A set of antique, wrought iron gates may soon grace the entrance to the famed former Huguette Clark estate in New Canaan. Saying the uniquely large size of the 52-acre lot and fact that the gates themselves are to be set back a good 75 feet from the road at 104 Dan’s Highway (well out of the front yard building setback), planning officials on Monday night approved an application for a Special Permit allowing the gates, which otherwise would be too high, under New Canaan’s Zoning Regulations. Local landscape architect Keith Simpson, in presenting to the Planning & Zoning Commission, said part of the work going on at the property—which includes a 1937 mansion undergoing a complete interior renovation—is restoring that main house and part is to “enhance the property in a responsible way” with “a request that we replace the current gates which are certainly failing and replace with some gates that owner have found.”
The gates are nearly nine feet tall and are translucent, so they do not obstruct a view of the property from the road, Simpson said.

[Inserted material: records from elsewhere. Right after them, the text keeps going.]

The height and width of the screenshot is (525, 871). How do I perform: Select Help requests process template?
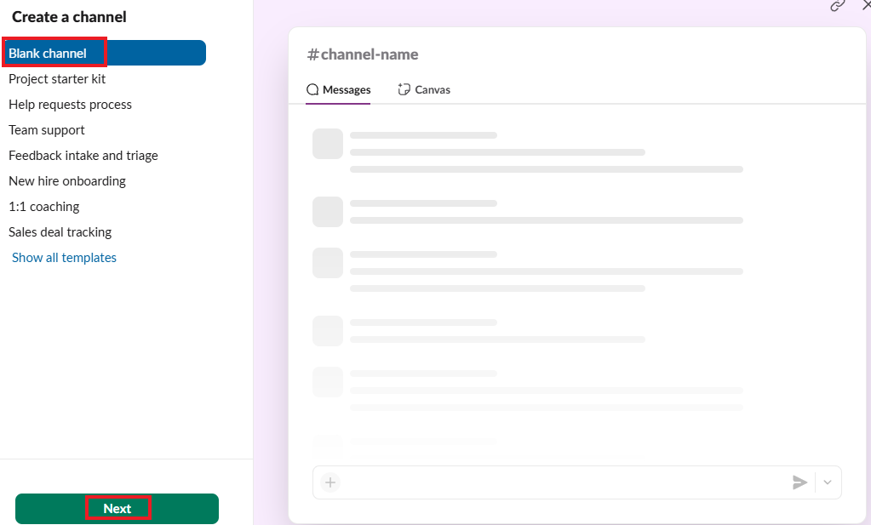tap(70, 104)
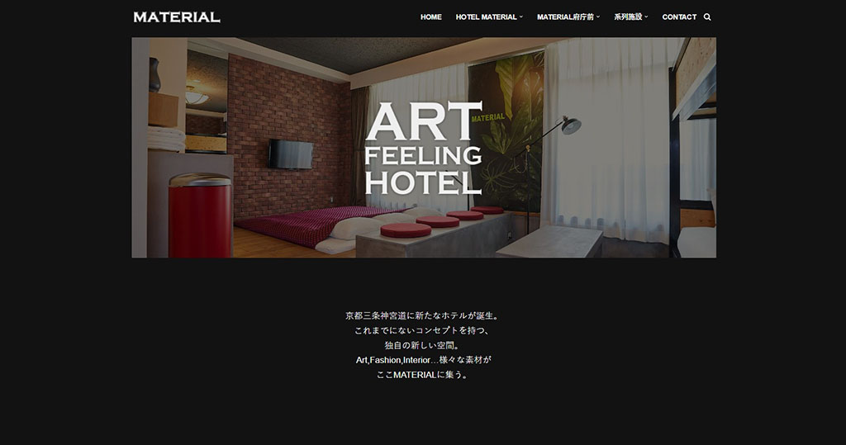Open the CONTACT page link
This screenshot has height=445, width=846.
[x=679, y=17]
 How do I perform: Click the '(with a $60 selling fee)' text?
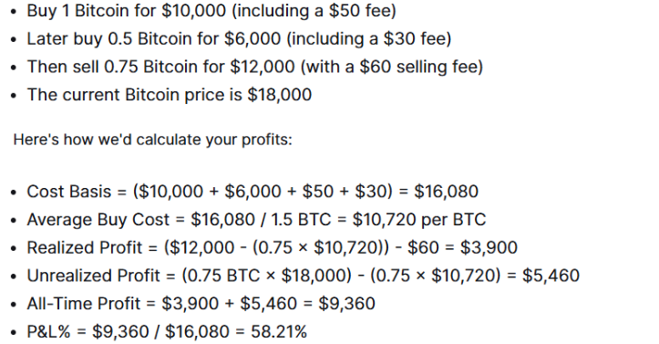[392, 67]
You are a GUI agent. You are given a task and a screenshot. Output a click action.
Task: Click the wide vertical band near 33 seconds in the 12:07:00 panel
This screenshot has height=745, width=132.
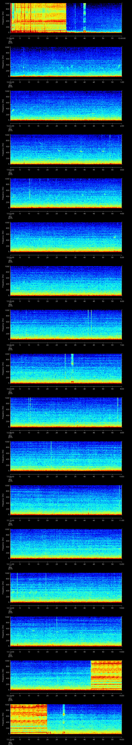tap(72, 360)
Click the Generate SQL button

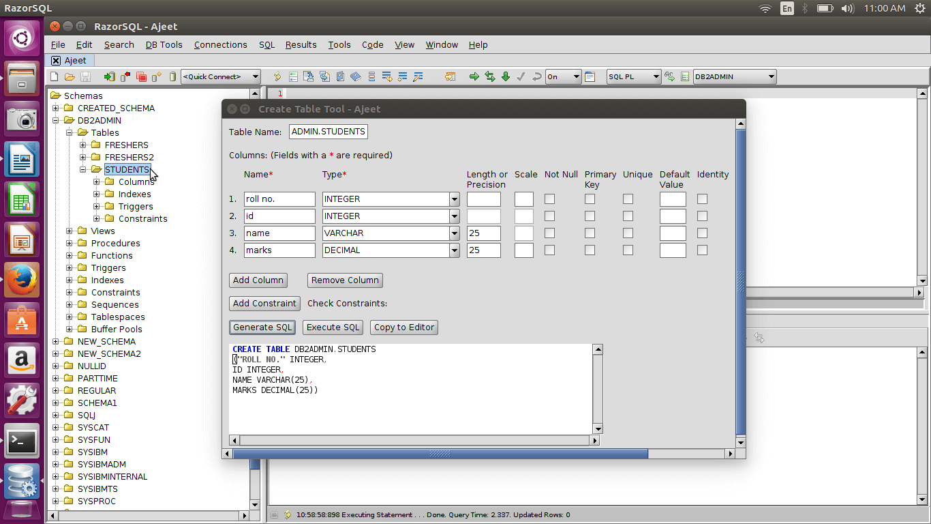pyautogui.click(x=262, y=328)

The gates are “simpler” than some on the west side of town that Simpson cited, saying at the hearing, held in the Sturgess Room at the New Canaan Nature Center, that he was “hoping the commission may consider the scale of the property and the sort of simple-ness and attractiveness of gates may be something suitable for a Special Permit.”
It isn’t clear whether the gates actually will be added to the property, since the owner of the estate—it was sold in April for $14.3 million and the new owners quickly moved to dissolve an approved 10-lot subdivision of the lot—has not yet purchased them, Simpson said. “The owner would like to buy them before someone else does,” he told P&Z.